The main idea here is create a new RNN cell wrapper(CopyNetWrapper), which is used to cacluate the copy and generate probability, and update the state.

Since we don't need the attention information, we don't need to change the decoder class. Everything can be done in a RNN cell.

OOV words

This part is different from point-generator. In PG, we use a placeholder to feed the max number of oov words(use max_oov for short later) in a batch. But we can set the max_oov in a batch in advance, say 100. In this case, the source input extend tokens should only have ids in range 0 to (vocab size + 100), other oov words should set to UNK. You can analysis the training data to get a proper max_oov.

Copy and Generate

Using the formula in the paper to get the probability of the two modes and get the final vocab distribution.

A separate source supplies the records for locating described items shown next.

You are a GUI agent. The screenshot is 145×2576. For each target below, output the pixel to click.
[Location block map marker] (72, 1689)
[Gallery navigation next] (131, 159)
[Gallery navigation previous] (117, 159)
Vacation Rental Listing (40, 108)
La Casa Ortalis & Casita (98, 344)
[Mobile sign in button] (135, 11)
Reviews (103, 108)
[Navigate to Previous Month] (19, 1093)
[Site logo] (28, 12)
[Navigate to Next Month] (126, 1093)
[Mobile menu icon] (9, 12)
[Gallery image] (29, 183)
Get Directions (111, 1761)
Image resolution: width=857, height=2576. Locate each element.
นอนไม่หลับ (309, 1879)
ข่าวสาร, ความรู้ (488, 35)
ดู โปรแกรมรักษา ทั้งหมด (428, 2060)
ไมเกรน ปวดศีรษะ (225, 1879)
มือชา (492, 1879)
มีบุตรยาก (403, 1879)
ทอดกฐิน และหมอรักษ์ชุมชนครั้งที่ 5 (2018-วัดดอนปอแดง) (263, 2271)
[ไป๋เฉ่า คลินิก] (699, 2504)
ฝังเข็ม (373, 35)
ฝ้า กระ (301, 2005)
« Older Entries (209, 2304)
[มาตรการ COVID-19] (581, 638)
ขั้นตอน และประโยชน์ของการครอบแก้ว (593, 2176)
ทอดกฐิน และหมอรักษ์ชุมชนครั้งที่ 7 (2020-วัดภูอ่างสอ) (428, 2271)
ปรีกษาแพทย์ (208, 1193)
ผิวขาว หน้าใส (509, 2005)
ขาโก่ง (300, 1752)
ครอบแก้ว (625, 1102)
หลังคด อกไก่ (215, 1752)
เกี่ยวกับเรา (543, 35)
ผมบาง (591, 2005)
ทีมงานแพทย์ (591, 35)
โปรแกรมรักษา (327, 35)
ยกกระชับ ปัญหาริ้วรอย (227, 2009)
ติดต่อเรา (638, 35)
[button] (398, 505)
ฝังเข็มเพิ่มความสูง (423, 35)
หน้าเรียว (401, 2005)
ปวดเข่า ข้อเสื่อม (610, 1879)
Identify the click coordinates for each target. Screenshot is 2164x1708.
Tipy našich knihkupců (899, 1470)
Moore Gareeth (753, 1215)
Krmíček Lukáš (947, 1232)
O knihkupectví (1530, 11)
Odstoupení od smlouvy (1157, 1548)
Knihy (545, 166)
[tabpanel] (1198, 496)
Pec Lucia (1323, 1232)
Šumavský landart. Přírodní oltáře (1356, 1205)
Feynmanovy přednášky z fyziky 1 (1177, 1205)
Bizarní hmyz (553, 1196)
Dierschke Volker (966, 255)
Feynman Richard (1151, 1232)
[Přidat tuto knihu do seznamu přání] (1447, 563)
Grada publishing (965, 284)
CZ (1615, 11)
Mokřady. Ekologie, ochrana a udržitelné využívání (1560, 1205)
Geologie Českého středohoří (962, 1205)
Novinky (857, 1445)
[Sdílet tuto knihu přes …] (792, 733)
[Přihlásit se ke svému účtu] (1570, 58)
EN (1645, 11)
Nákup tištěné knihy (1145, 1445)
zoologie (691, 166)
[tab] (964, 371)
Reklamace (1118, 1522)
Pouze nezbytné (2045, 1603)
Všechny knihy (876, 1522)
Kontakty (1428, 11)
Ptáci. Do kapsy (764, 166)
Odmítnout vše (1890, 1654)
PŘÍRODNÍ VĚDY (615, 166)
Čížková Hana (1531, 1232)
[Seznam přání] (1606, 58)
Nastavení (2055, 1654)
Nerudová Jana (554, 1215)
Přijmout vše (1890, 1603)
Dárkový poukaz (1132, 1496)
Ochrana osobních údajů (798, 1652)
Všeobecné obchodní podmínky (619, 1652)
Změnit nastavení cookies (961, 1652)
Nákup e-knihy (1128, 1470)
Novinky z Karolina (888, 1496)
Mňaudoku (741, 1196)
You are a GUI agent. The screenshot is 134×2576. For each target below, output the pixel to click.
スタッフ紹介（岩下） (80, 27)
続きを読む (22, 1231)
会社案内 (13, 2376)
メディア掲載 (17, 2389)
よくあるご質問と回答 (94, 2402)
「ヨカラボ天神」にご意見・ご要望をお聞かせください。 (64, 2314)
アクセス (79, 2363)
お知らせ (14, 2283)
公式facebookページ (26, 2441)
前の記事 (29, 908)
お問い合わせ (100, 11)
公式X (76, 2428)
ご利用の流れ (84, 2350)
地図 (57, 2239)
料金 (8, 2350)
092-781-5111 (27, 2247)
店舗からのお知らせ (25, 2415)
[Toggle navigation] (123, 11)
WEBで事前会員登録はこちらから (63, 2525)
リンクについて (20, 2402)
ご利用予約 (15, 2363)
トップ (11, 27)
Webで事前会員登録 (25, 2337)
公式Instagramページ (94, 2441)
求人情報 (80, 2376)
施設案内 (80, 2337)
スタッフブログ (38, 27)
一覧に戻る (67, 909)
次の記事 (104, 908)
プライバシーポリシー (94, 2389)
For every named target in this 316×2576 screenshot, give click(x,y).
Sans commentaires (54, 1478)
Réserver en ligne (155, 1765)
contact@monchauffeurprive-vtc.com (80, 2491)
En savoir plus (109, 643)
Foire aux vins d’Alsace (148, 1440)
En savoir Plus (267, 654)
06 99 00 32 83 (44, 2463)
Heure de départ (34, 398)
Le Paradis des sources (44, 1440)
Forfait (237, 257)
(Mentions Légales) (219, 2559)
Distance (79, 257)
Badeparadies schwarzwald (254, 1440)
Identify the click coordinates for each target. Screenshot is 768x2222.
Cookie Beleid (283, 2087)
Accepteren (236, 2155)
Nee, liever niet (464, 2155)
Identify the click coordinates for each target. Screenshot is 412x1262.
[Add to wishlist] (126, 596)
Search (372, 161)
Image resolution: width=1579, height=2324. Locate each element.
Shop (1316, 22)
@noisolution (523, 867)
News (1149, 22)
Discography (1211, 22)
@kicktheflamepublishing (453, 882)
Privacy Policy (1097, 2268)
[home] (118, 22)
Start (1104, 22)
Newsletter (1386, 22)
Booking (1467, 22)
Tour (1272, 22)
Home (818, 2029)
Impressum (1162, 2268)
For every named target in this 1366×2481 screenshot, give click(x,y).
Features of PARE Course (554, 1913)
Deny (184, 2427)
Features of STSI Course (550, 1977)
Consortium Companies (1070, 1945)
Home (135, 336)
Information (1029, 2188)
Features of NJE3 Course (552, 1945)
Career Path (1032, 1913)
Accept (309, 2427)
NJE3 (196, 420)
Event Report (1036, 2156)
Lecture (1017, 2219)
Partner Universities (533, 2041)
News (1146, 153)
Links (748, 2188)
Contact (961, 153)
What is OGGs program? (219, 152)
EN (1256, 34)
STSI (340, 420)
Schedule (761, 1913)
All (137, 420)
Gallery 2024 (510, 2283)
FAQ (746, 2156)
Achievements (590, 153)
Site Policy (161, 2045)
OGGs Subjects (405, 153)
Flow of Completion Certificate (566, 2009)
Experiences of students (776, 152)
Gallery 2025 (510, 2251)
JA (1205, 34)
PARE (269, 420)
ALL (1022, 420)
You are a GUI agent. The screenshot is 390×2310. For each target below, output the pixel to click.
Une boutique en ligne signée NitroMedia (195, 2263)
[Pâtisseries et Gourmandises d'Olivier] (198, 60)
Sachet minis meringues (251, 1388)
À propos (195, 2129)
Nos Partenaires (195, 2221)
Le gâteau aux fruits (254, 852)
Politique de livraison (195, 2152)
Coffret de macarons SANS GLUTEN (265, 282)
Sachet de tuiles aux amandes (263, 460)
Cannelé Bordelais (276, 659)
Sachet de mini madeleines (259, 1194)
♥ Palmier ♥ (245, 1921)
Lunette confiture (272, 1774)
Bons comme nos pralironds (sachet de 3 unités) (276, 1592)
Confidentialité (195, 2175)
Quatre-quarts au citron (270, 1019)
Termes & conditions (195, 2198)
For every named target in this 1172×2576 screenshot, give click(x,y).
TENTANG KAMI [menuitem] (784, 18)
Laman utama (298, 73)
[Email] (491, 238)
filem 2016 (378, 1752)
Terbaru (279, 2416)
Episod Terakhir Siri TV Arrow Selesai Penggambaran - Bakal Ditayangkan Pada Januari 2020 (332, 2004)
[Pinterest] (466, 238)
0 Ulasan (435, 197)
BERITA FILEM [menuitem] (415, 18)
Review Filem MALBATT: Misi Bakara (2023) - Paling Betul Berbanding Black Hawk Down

Then we use this to calculate $p(y_t,c|.)$.

Selective Read

In selective read, we need get $y_{t-1}$. I use argmax(final_distribution) to get the last ids, which is a greeding way, not sure if it works with beam search.

Actually, $S(y_{t-1})$ is the average sum of encoder outputs where $x_t = y_{t-1}$:

$S(y_{t-1}) = \sum{p_{ti}*h_i}$

$p_{ti} = 1/K * p(x_i,c|.) \space if \space x_i==y_{t-1} \space else \space 0$

Since $p(x_i,c|.)$ is same for the same $x$, so:

$S(y_{t-1}) = \sum_{x_{ti} == y_{t-1}} (1/ K * h_i)$

And K equals to the total number of input tokens which is same as $y_{t-1}$.

Tricks

I found tf.einsum is a very useful api to manipulate matrixes, you can find how many lines of codes saved in CopyNet to get the attention distribution compared with PG. Everytime you need to manipulate the matrixes, check if einsum works for you.

You can refer to A basic introduction to NumPy's einsum for a basic introduction of einsum.

Test

I test the code using the toy data, check the test_copynet.py in the bin folder for details. After about 20 epochs, the results is almost the same as the truth.